→ **Exercise details**:
In the entries below, locate the line with "Task: Open the 科威特 team name", then give again that line and all lines after it, exactly, with pictures omitted.

→ **Record extracts**:

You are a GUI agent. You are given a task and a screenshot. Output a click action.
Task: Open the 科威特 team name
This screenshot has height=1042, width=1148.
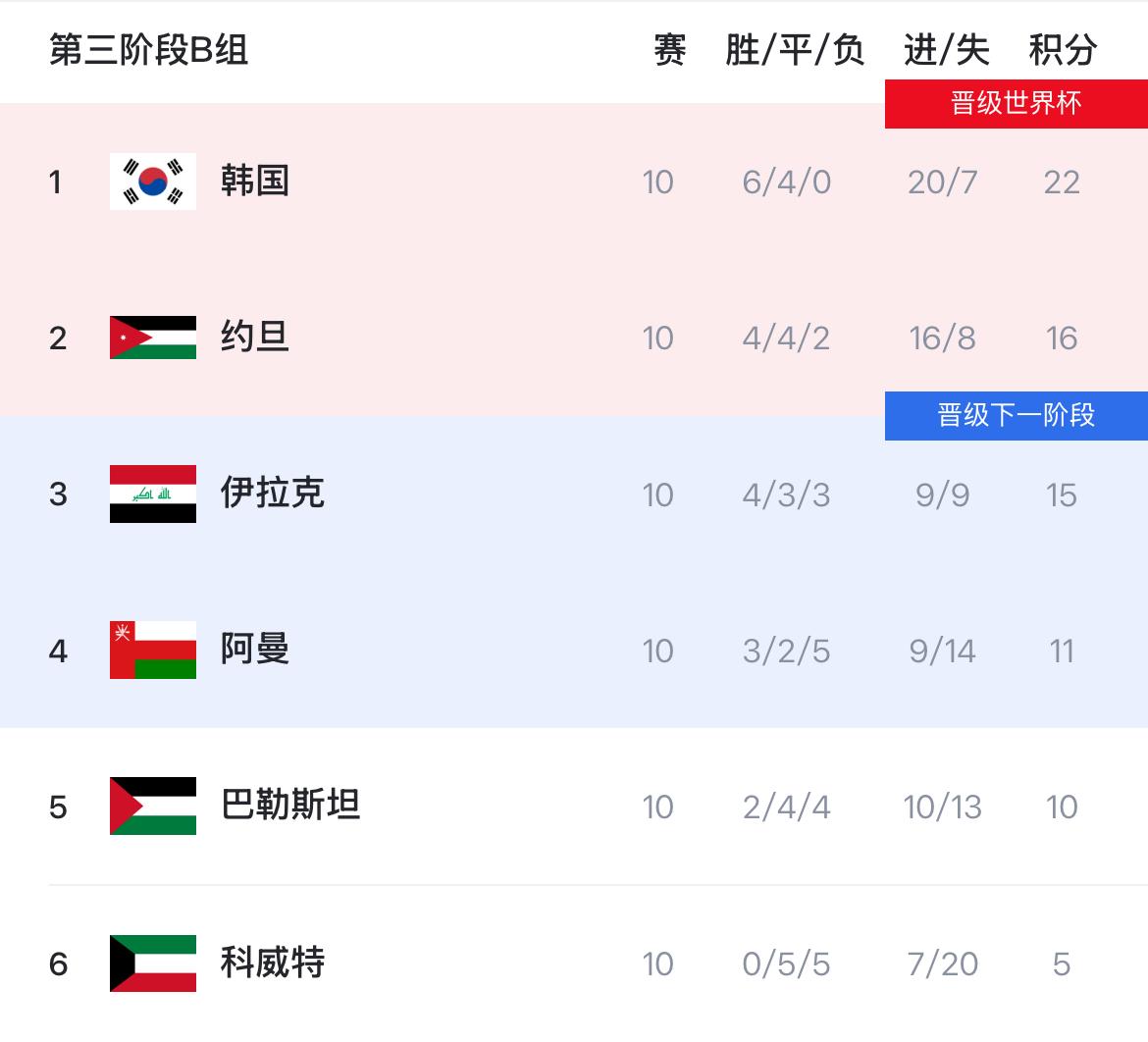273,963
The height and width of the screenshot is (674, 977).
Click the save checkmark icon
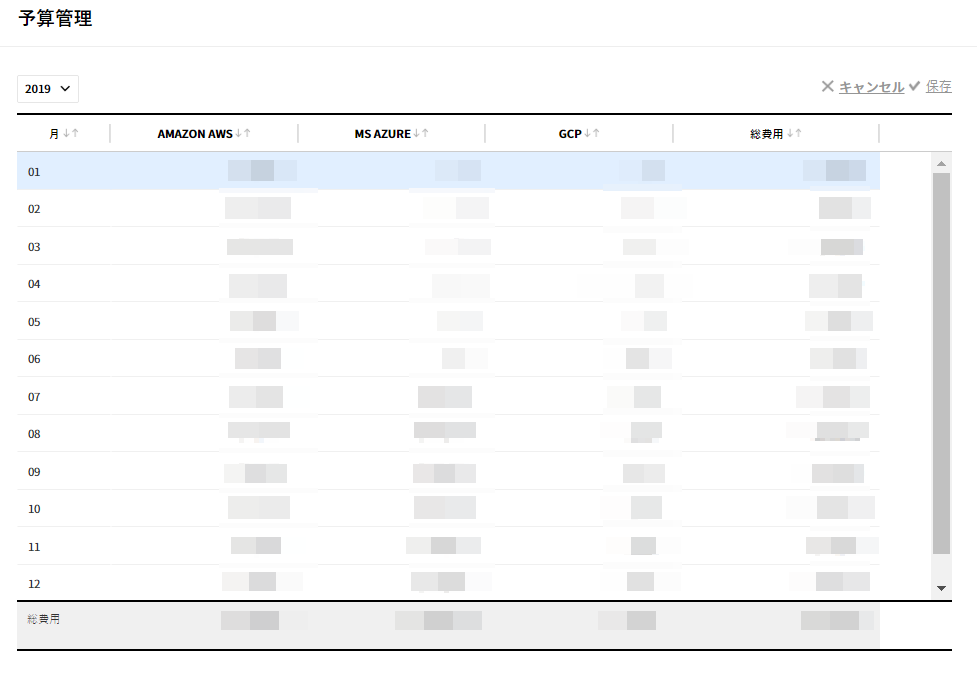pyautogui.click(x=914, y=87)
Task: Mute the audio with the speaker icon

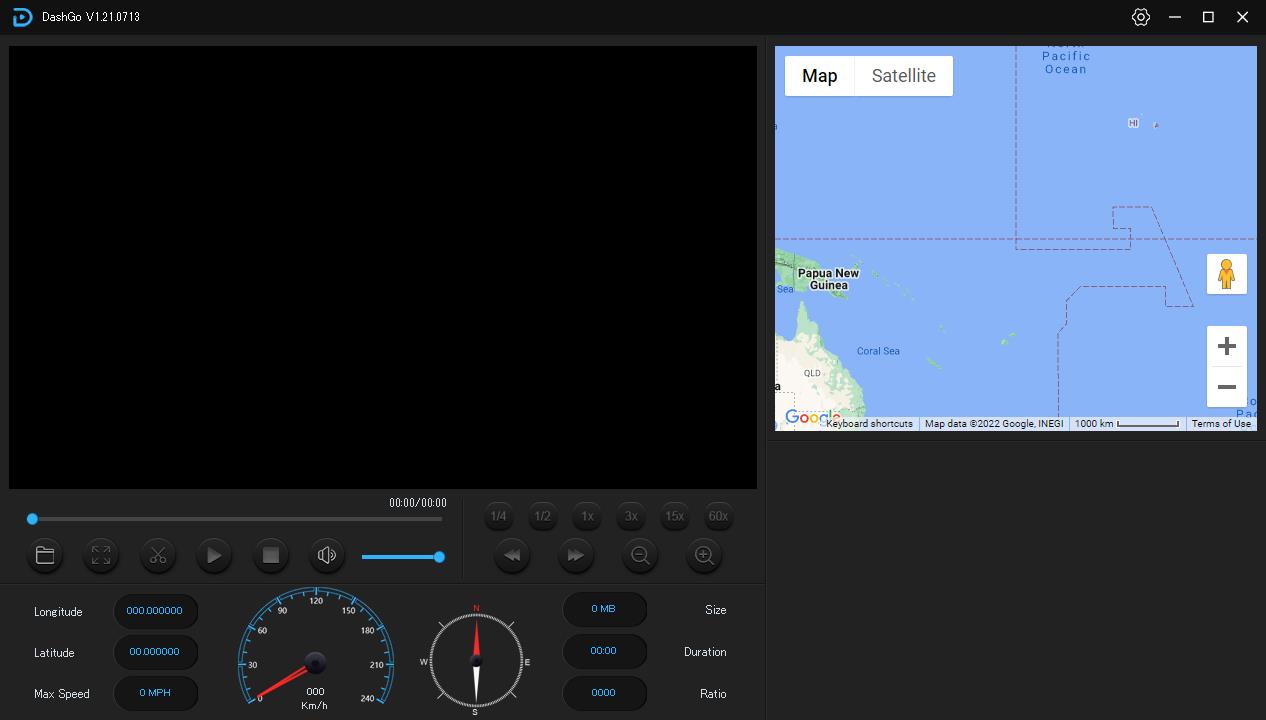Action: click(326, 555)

→ **Task solution**:
Task: Open the 科威特 team name
This screenshot has height=1042, width=1148.
273,963
The height and width of the screenshot is (674, 977).
Click the save checkmark icon
pyautogui.click(x=914, y=87)
Task: Mute the audio with the speaker icon

Action: click(326, 555)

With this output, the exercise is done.